* **WHAT YOU HAVE TO DO**: Only the text of the records belongs in the answer; the pictures must be dropped.

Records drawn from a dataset

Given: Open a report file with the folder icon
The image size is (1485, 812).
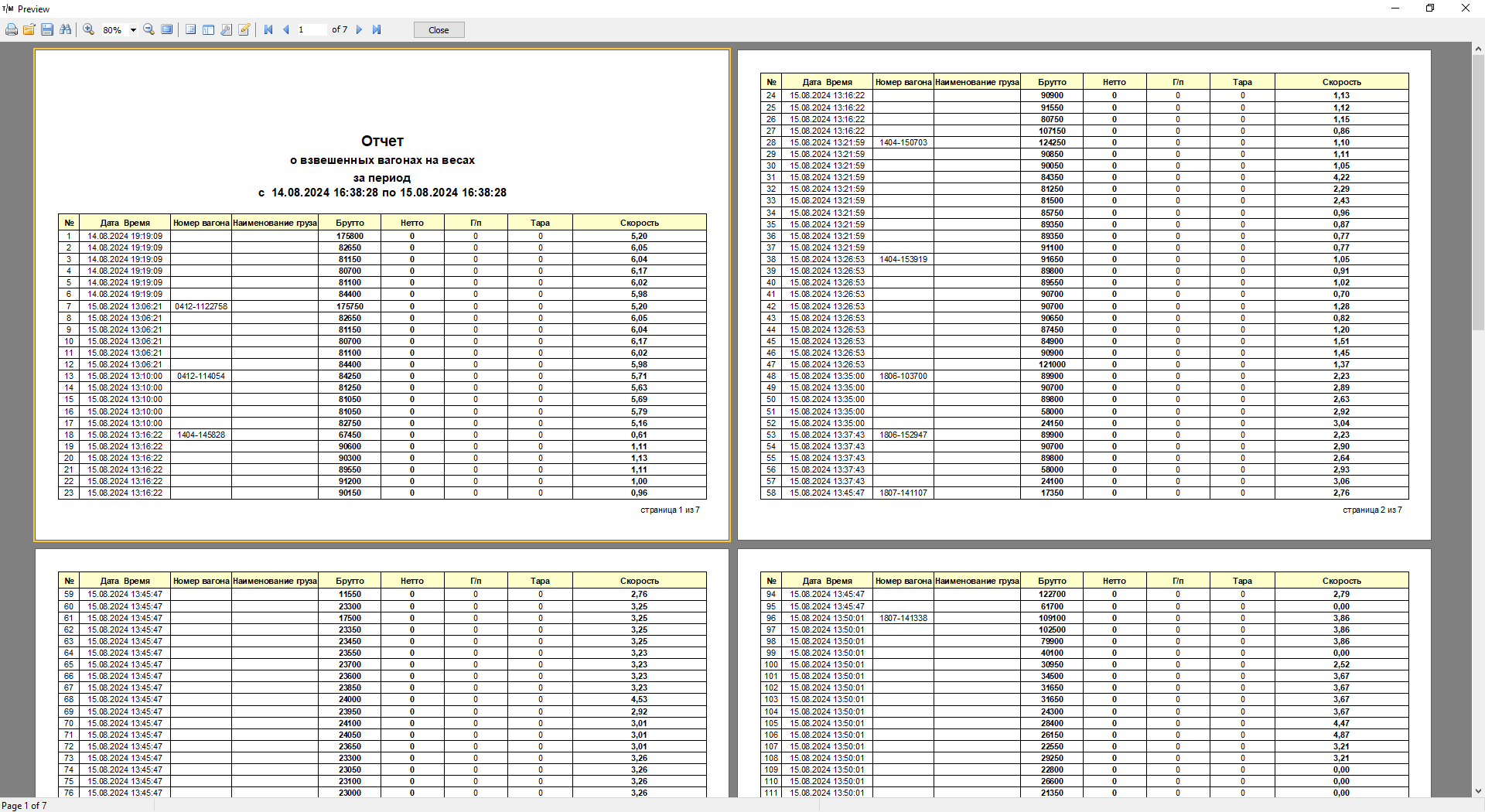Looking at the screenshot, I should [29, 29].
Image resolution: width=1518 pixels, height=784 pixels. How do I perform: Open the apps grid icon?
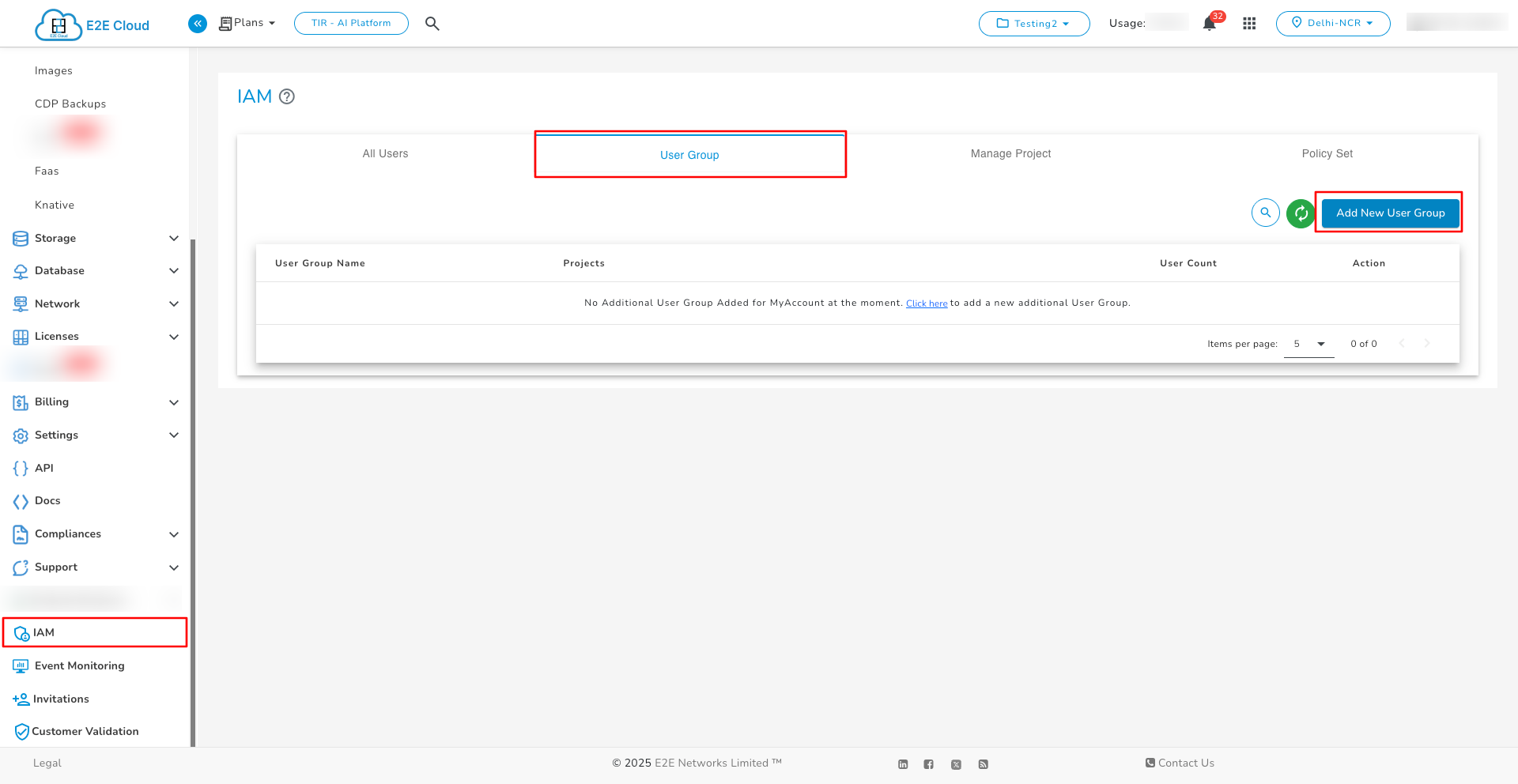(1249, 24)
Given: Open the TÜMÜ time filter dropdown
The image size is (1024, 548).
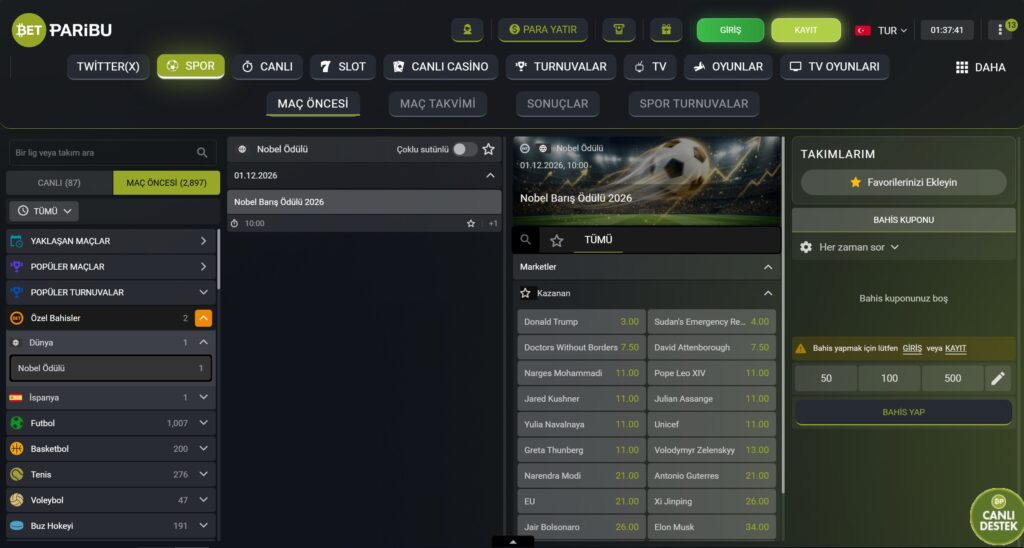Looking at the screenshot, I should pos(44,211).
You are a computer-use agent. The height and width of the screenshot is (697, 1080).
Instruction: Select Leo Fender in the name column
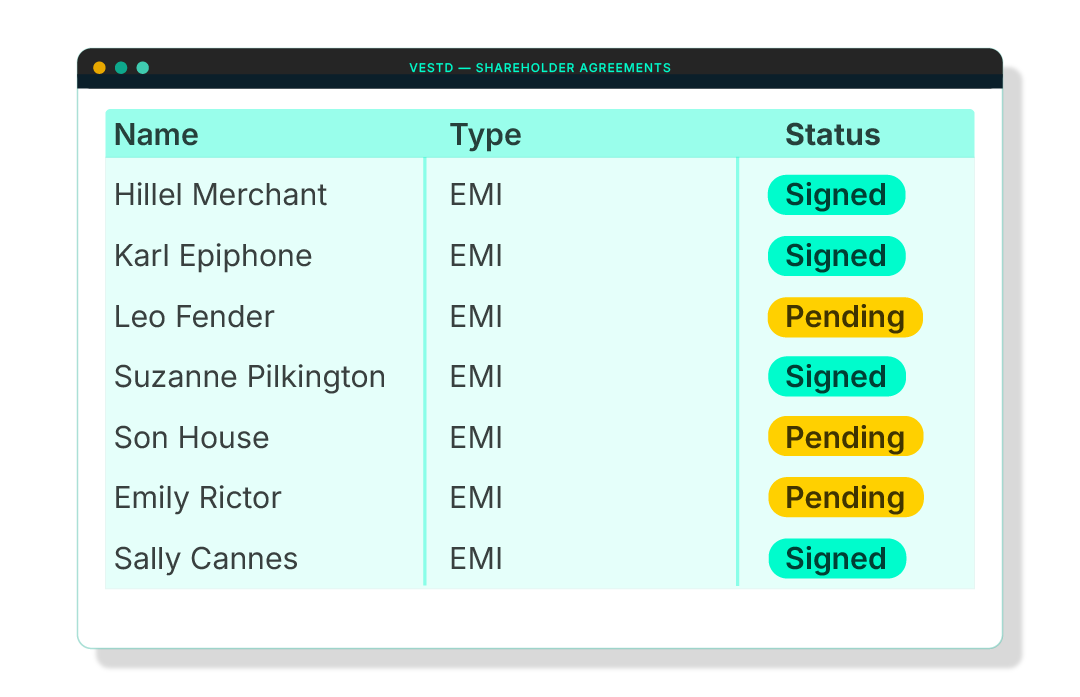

* **SOLUTION FOR THIS TASK**:
Given: Open a report file with the folder icon
The image size is (1485, 812).
Looking at the screenshot, I should [29, 29].
Image resolution: width=1518 pixels, height=784 pixels. How do I perform: Open the apps grid icon?
(1249, 24)
Given: Open the TÜMÜ time filter dropdown
The image size is (1024, 548).
Looking at the screenshot, I should pos(44,211).
You are a computer-use agent. The height and width of the screenshot is (697, 1080).
Instruction: Select Leo Fender in the name column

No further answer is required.